4
votes

Assume a lambda expression consume a certain amount of a resource (like memory) which is limited and requires to limit the number of concurrent executions (example: if the lambda temporarily consumes 100 MB (of local memory) and we like to limit it to 1GB, we do not allow for more that 10 concurrent evaluations).

What is the best way to limit the number of concurrent execution, say for example in

IntStream.range(0, numberOfJobs).parallel().foreach( i -> { /*...*/ });

?

Note: An obvious option is to perform a nesting like

    double jobsPerThread = (double)numberOfJobs / numberOfThreads;
    IntStream.range(0, numberOfThreads).parallel().forEach( threadIndex ->
        IntStream.range((int)(threadIndex * jobsPerThread), (int)((threadIndex+1) * jobsPerThread)).sequential().forEach( i -> { /*...*/ }));

Is this the only way? Tt is not that elegant. Actually I would like to have a

IntStream.range(0, numberOfJobs).parallel(numberOfThreads).foreach( i -> { /*...*/ });
2
Why can't you use a shared fixed thread pool? What about the parallel streams complicates things?Gray
I did use a shared fixed thread pool in Java 6, but the Java 8 code is much more concise.
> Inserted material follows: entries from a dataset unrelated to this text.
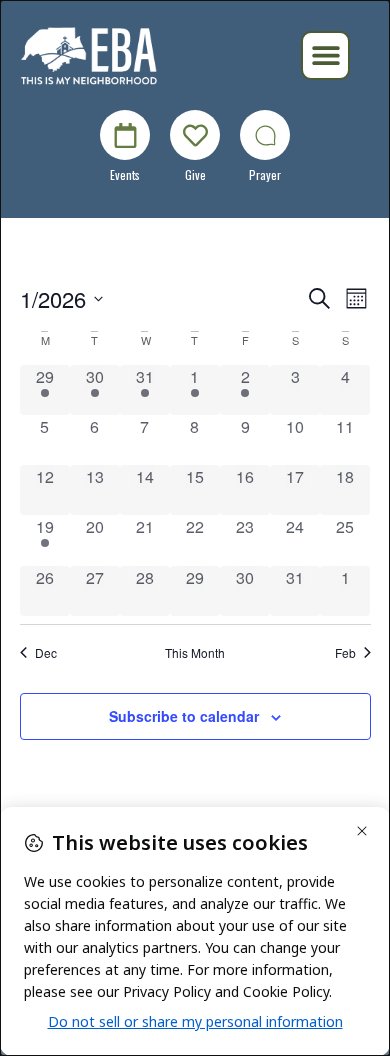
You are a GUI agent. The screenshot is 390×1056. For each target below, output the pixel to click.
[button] (325, 55)
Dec (46, 653)
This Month (195, 653)
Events (125, 174)
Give (195, 174)
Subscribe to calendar (184, 716)
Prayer (265, 174)
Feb (345, 653)
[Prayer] (265, 135)
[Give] (195, 135)
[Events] (125, 135)
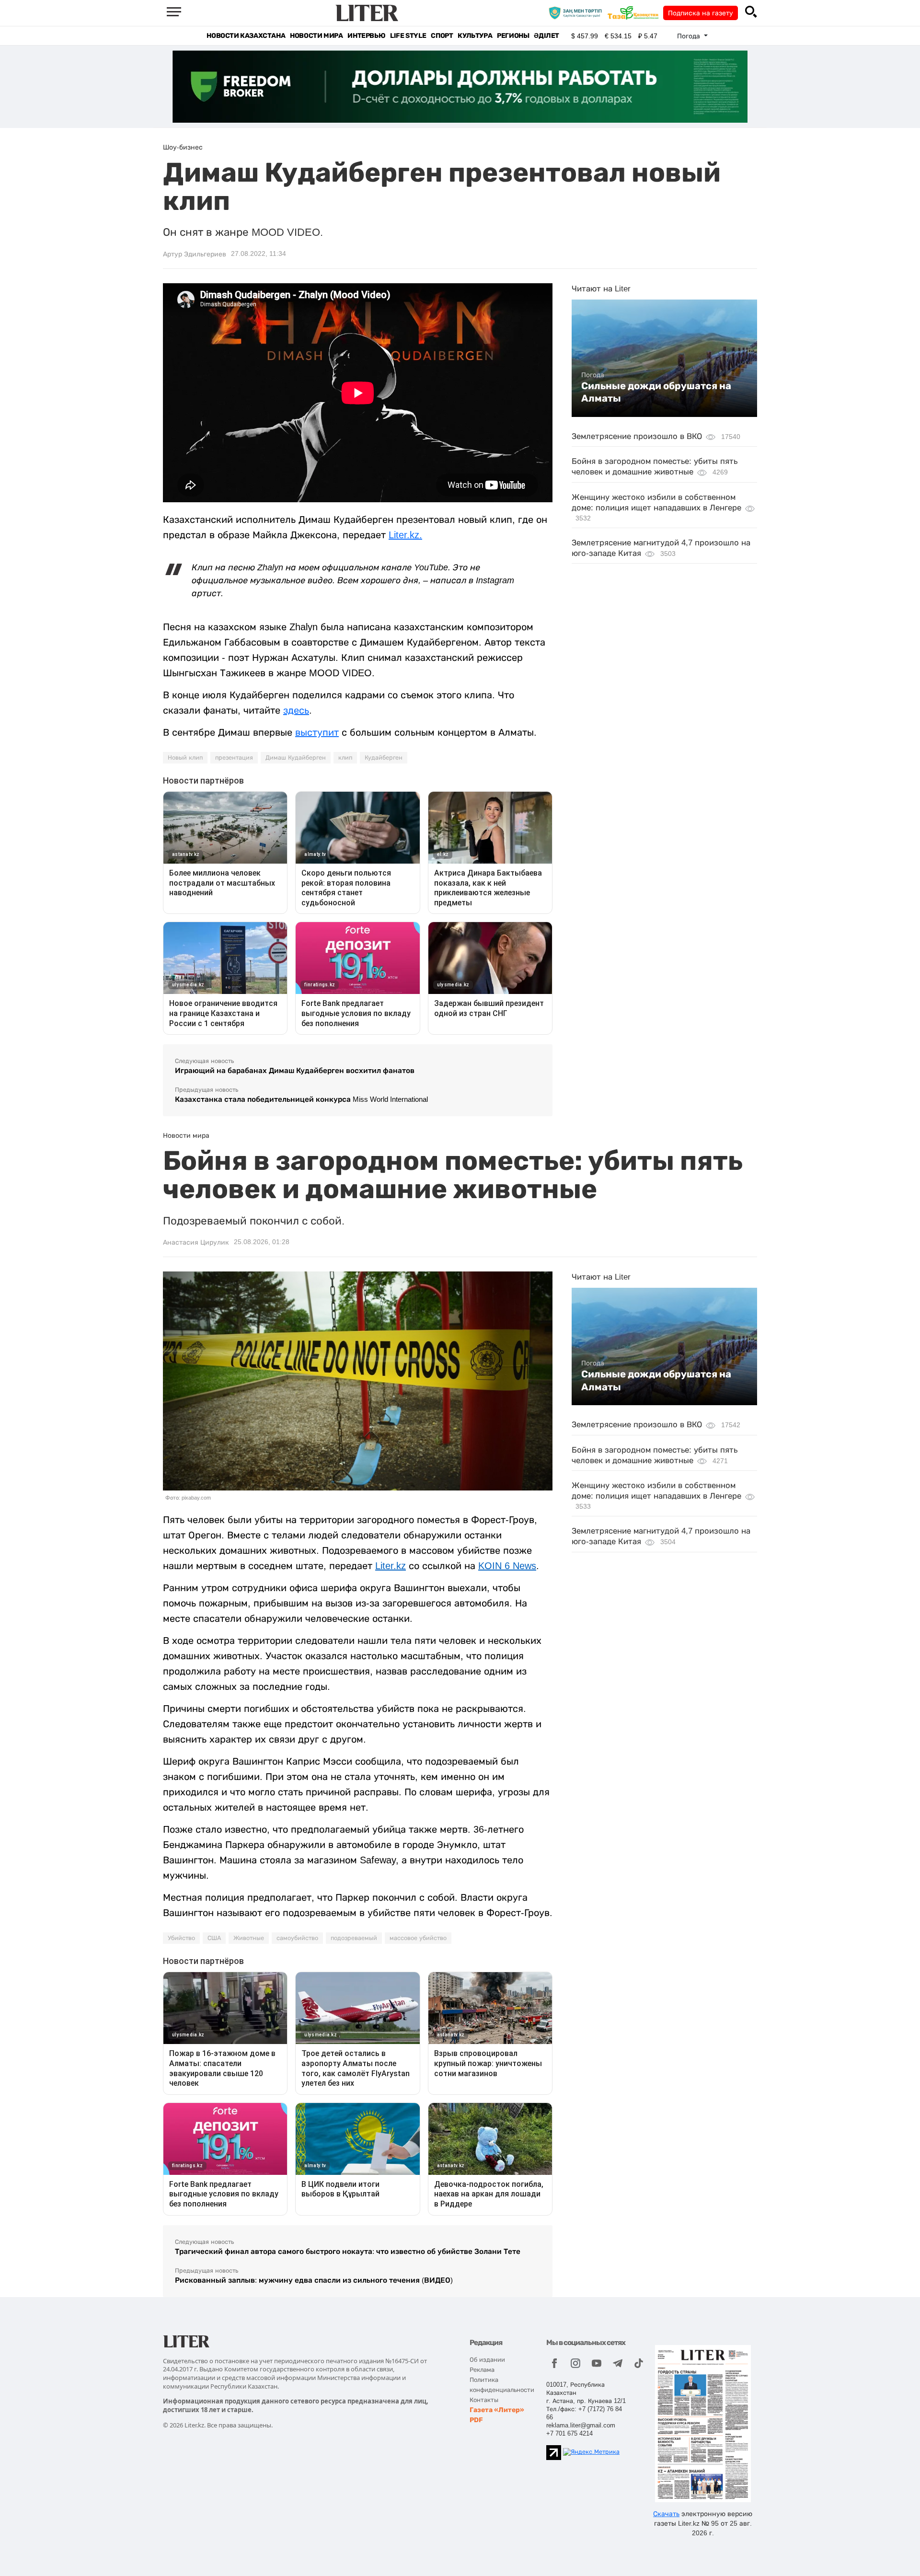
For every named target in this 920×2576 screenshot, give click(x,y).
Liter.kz (390, 1565)
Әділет (546, 36)
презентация (234, 757)
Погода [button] (689, 36)
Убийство (181, 1938)
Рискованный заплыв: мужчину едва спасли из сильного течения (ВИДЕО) (314, 2280)
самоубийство (297, 1938)
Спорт (442, 36)
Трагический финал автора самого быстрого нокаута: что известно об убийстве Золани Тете (347, 2251)
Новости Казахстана (246, 36)
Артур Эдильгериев (194, 254)
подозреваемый (354, 1938)
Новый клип (185, 757)
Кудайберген (383, 757)
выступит (317, 732)
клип (345, 757)
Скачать (666, 2514)
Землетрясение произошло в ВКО (637, 436)
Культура (475, 36)
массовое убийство (418, 1938)
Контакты (484, 2399)
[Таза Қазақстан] (635, 12)
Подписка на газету (700, 13)
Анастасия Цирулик (196, 1242)
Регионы (513, 36)
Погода (592, 375)
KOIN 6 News (507, 1565)
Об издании (487, 2359)
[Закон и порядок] (577, 12)
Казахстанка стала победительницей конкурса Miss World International (301, 1099)
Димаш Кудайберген (295, 757)
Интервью (366, 36)
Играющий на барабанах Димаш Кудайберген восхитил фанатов (294, 1070)
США (214, 1938)
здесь (296, 710)
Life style (408, 36)
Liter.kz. (405, 535)
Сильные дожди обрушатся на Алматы (656, 392)
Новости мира (316, 36)
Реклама (482, 2369)
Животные (248, 1938)
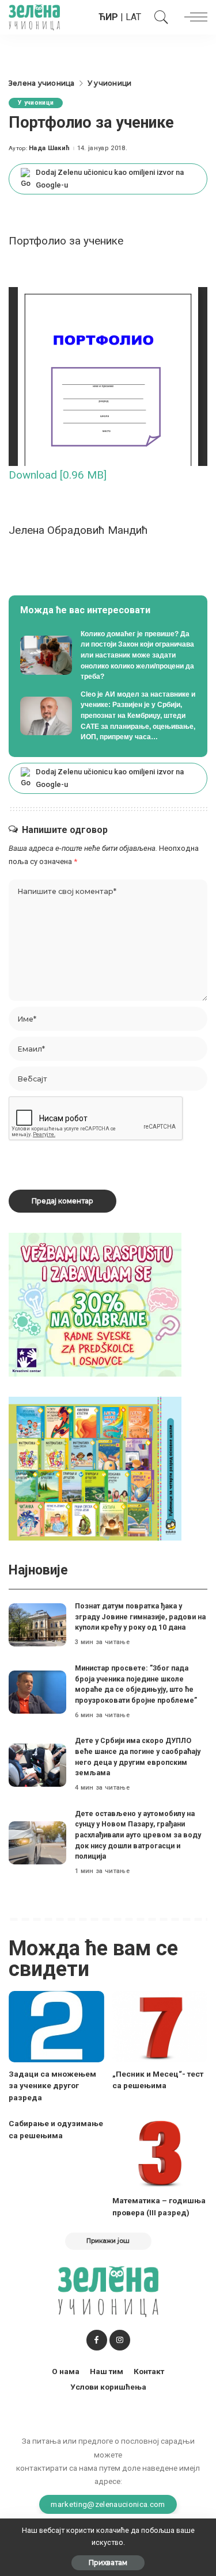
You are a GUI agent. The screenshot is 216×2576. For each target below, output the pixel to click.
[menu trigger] (193, 17)
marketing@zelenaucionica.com (108, 2504)
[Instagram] (119, 2340)
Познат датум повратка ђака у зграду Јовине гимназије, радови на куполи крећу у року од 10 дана (140, 1616)
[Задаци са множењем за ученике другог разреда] (56, 2026)
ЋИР (108, 17)
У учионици (36, 102)
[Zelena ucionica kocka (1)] (95, 1303)
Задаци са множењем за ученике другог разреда (52, 2085)
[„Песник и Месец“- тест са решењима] (160, 2026)
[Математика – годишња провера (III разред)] (160, 2153)
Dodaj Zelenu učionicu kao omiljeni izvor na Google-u (110, 178)
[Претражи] (158, 17)
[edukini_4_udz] (95, 1467)
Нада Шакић (49, 148)
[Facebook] (96, 2340)
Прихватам (108, 2562)
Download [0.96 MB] (58, 474)
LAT (133, 17)
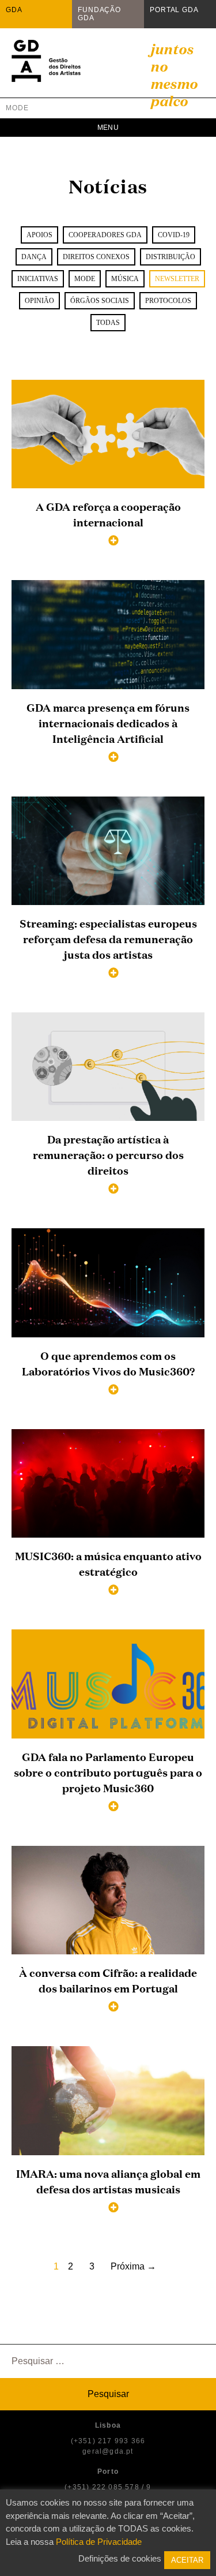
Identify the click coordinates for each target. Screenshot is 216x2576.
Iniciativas (37, 279)
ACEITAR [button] (187, 2560)
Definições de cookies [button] (119, 2558)
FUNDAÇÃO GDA (99, 14)
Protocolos (168, 301)
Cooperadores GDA (105, 235)
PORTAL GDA (174, 10)
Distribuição (170, 257)
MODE (17, 108)
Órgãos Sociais (99, 301)
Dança (34, 257)
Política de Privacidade (99, 2542)
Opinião (39, 301)
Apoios (39, 235)
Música (125, 279)
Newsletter (177, 279)
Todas (108, 323)
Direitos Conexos (96, 257)
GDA (14, 10)
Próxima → (133, 2266)
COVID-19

With the thread pool I have to define an ArrayList of Futures, submit the worker to the executor, collect the results from the Futures. While this is the main motivation, I had the impression that the streams are more efficient (by about 10%).Christian Fries
@AlexeiKaigorodov Thanks for the hint to creating a ForkJoinPool with a given target parallelism level or change the current target parallelism level. This is a good solution too.Christian Fries

2 Answers

4
votes

The Streams use a ForkJoinPool for parallel operations. By default they are using the ForkJoinPool.commonPool() which does not allow changing the concurrency afterwards. However, you can use your own ForkJoinPool instance. When you execute the stream code within the context of your own ForkJoinPool this context pool will be used for the stream operations. The following example illustrates this by executing the same operation once using default behavior and once using a custom pool with a fixed concurrency of 2:

import java.util.HashSet;
import java.util.concurrent.ExecutionException;
import java.util.concurrent.ForkJoinPool;
import java.util.stream.IntStream;

public class InterfaceStaticMethod {
    public static void main(String[] arg) throws Exception {
      Runnable parallelCode=() -> {
        HashSet<String> allThreads=new HashSet<>();
        IntStream.range(0, 1_000_000).parallel().filter(i->{
          allThreads.add(Thread.currentThread().getName()); return false;}
        ).min();
        System.out.println("executed by "+allThreads);
      };
      System.out.println("default behavior: ");
      parallelCode.run();
      System.out.println("specialized pool:");
      ForkJoinPool pool=new ForkJoinPool(2);
      pool.submit(parallelCode).get();
    }
}
2
votes

Depending on your use case, using the CompletableFuture utility methods may be easier:

import static java.util.concurrent.CompletableFuture.runAsync;

ExecutorService executor = Executors.newFixedThreadPool(10); //max 10 threads
for (int i = 0; i < numberOfJobs; i++) {
    runAsync(() -> /* do something with i */, executor);
}

//or with a stream:
IntStream.range(0, numberOfJobs)
         .forEach(i -> runAsync(() -> /* do something with i */, executor));

The main difference with your code is that the parallel forEach will only return after the last job is over, whereas runAsync will return as soon as all the jobs have been submitted. There are various ways to change that behaviour if required.